Accounting for the diversity of life on Earth is among the most fundamental problems facing ecologists and evolutionary biologists. A special puzzle is posed by the astounding diversity of plant-feeding (phytophagous) insects and their insect parasitoids, which together account for more than half of the world’s described animal taxa. Sister-group comparisons imply that phytophagy can drive rapid diversification, and the profusion of large genera and sibling species among phytophagous insects suggests that their rapid diversification continues today.

An important candidate mechanism for the diversity of phytophagous insects is frequent, rapid speciation via host race-formation. While a few cases of host-associated differentiation are well documented, it remains unknown whether, among phytophagous insects, this process is rare and special or frequent and predictable. A deeper understanding of the evolutionary importance of differentiation following host shifts will require perspective from two complementary approaches. The first is the study of multiple host shifts within a single clade (e.g., Rhagoletis). The second is the study of parallel host shifts by multiple evolutionarily independent insect lineages on the same host plant pair.

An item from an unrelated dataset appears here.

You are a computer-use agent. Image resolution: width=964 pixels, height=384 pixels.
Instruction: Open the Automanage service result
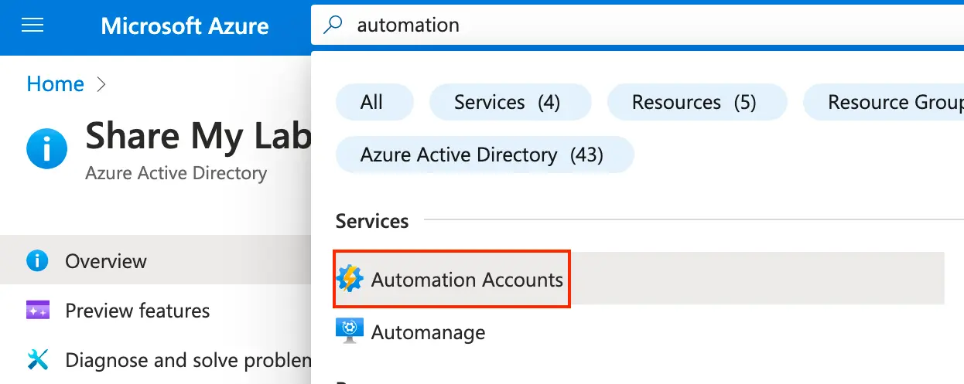click(428, 332)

Collaborators Dr. Steve Heard (U. of New Brunswick), Dr. John Stireman (Wright State U.), and I are testing the hypothesis that reproductive isolation and genetic divergence can evolve as a consequence of divergent selection on traits between differing host environments. Little is known of the frequency among insect lineages of differentiation and eventual speciation via host race formation. We do not know the likelihood of host race formation given the opportunity (i.e., given one insect species attacking two hosts, either in allopatry or sympatry) or how that likelihood might depend on the ecology of the insect or the hosts.

In contrast to the traditional approach of focusing on a particular clade (such as the Rhagoletis pomonella group), we are assessing the frequency of host race formation by examining genetic divergence in the diverse community of herbivores that feed on two closely related and broadly sympatric species of goldenrods (Solidago altissima and S. gigantea). Steve and I pioneered this latter approach, showing that the goldenrod elliptical-ball moth Gnorimoschema gallaesolidaginis (Gelichidae) and the tephritid fly Eurosta solidaginis (investigated by Warren Abrahamson and colleagues) together represent the first known case of parallel host-associated differentiation (30).

Integrating ecological, population genetic, and phylogenetic approaches, John has been the driving force in more recently expanding our work to eight species of goldenrod herbivores. In a recent paper in Evolution (44), John presents mtDNA sequence, allozyme, and ecological data that, in conjunction with data on two herbivores from Warren Abrahamson’s group, provides unequivocal evidence that host shifts are common (at least 4 of 10 taxa), phylogenetically diverse (Coleoptera, Diptera, and Lepidoptera), and in each case morphologically and taxonomically cryptic. Further, in a subsequent paper in the Proceedings of the Royal Society (45) John has shown that host-associated differentiation cascades across trophic levels, extending from the herbivores to their wasp parasitoids (3 of 4 taxa). These results make perhaps strongest case to date for the importance of ecological selection and host race formation as general mechanisms of insect diversification.

Along with previous behavioral and ecological studies of some of the taxa we studied, our work provides novel evidence that host-related divergence and subsequent speciation has likely been a significant mode of speciation in phytophagous insects and their insect parasitoids. In turn, this argues for an important role for ecological (and possibly sympatric) mechanisms of speciation in the diversification of two of the earth’s most speciose groups of terrestrial organisms. A full evaluation of the importance of host-race formation in the diversification of these and other diverse parasitic groups will require continued detailed behavioral, ecological, and genetic study of specific interactions along with broader comparative analyses such as ours in additional systems. Our tests of the effects of enemy-free space (48) and of the local and geographical distribution of ploidy variation (Halverson et al. in revision) and its effects on patterns of insect attack (Halverson et al. in review) are significant steps in this direction. So too is the transfer of knowledge and techniques gained from our study of goldenrod parasites to the study of host-shifting in the the non-pollinating wasps of figs (Bernhard et al. in revision), a phylogentically independent and ecologically very different system.